Il personaggio è quello classico di Lindon: un uomo tutto d'un pezzo, forte e duro, ma con un cuore immenso. Intorno a questa costruzione, già consolidata lungo tutta la sua carriera, il film si sviluppa. Nonostante l'intreccio segua le peripezie dei figli, specialmente la spirale di quello dalle cattive frequentazioni, The Quiet Son rimane sempre concentrato sul padre, sul suo amore incondizionato e sulla difficoltà nel gestire un figlio che gli sfugge, con il quale nessuna strategia sembra funzionare. E questa concentrazione la attira a sè Vincent Lindon, calamitando lo sguardo del pubblico, dominando le scene e imponendo con una recitazione strabordante il mondo interiore del suo personaggio su quello degli altri.
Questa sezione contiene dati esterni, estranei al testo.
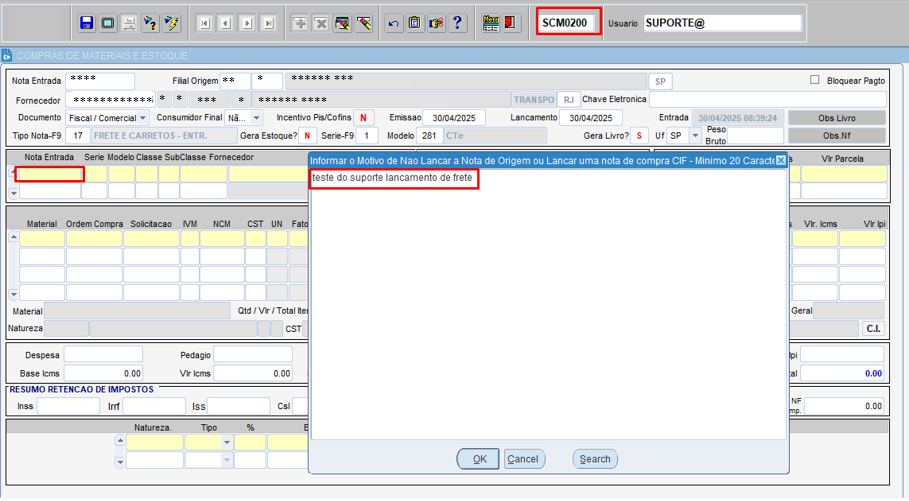Click the Save diskette icon in toolbar

pos(86,22)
Questo film, decisamente maschile, è scritto e diretto da due donne, Delphine e Muriel Coulin (avevano già scritto e diretto il bel 17 ragazze), e si fonda sullo sguardo di Lindon. The Quiet Son non avrebbe alcun senso senza un attore capace di comunicare tanto amore attraverso il modo in cui guarda i suoi figli, sia nei momenti ordinari che in quelli più significativi. Lindon esprime un’ampia gamma di sguardi pieni d'amore, senza mai perdere di vista il suo ruolo di padre tutto d’un pezzo, che negli anni ha dovuto assumere anche la funzione di madre per i due ragazzi. Il trio di uomini che vivono insieme, mangiano, giocano in giardino e vanno allo stadio, sempre insieme, è un piacere da osservare.
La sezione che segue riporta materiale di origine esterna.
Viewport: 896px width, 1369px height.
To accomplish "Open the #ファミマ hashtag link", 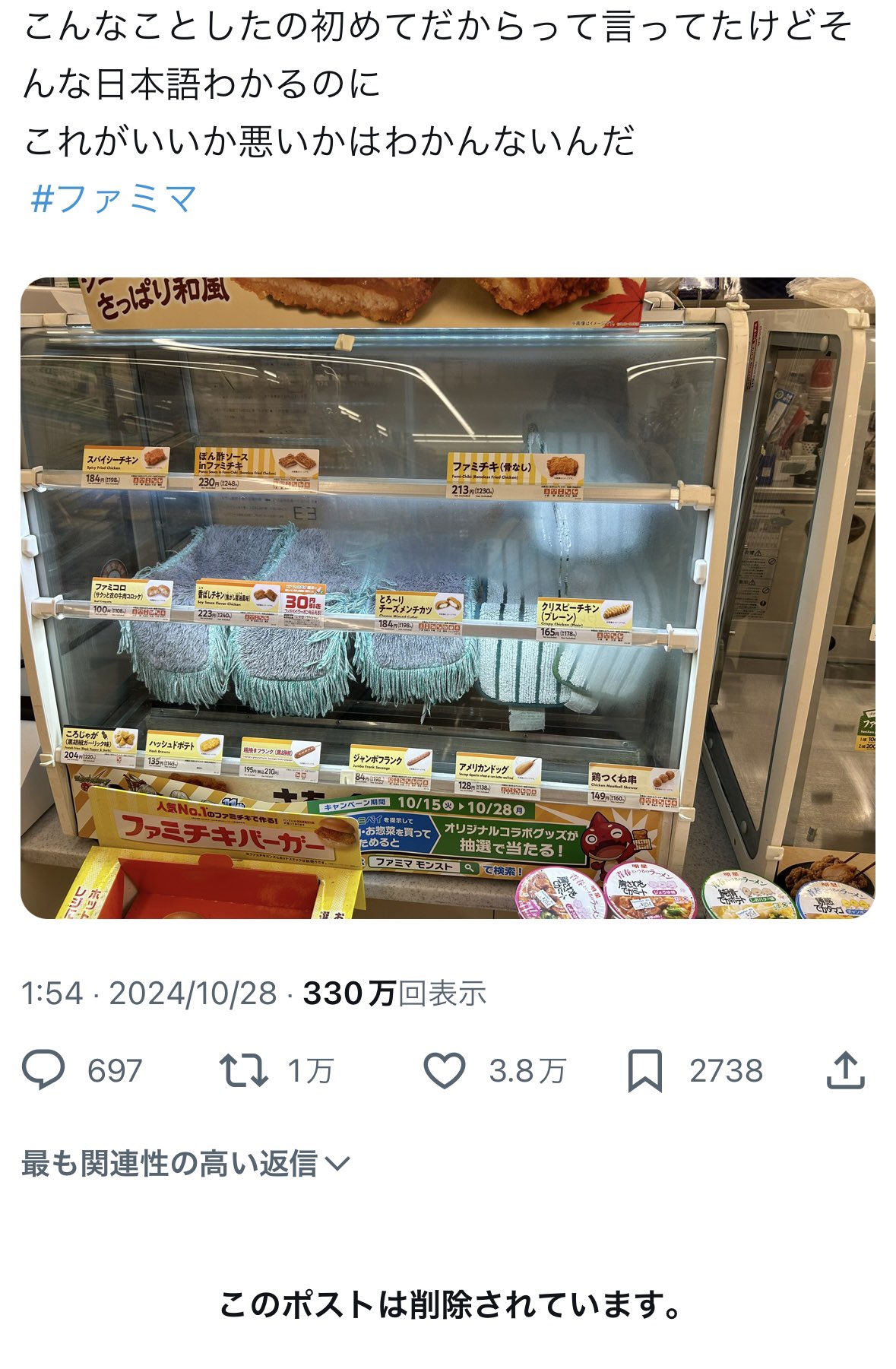I will click(x=113, y=199).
Lungo tutto il minutaggio c’è modo di mettere su schermo la fatica di crescere due figli, il limite oltre il quale un padre deve fermarsi, l’autodeterminazione individuale, le influenze di un fratello sull'altro e molti altri temi che hanno un peso rilevante. Tuttavia, questi temi vengono relegati in secondo piano ogni volta che Lindon prende il comando e decide di esprimere la gioia di un padre che vive appieno la sua relazione con i due figli. Solo in una scena anche le autrici sembrano riconoscere questo "dirottamento" attoriale: durante una festa, quando il padre, per scherzo, balla con uno dei figli come se fosse una ragazza. Stanno ridendo e giocando, ma in quel ballo così delicato c’è una grande verità, come se fossero innamorati, o almeno come se uno dei due lo fosse. Chi non si commuove non sa cosa si perde.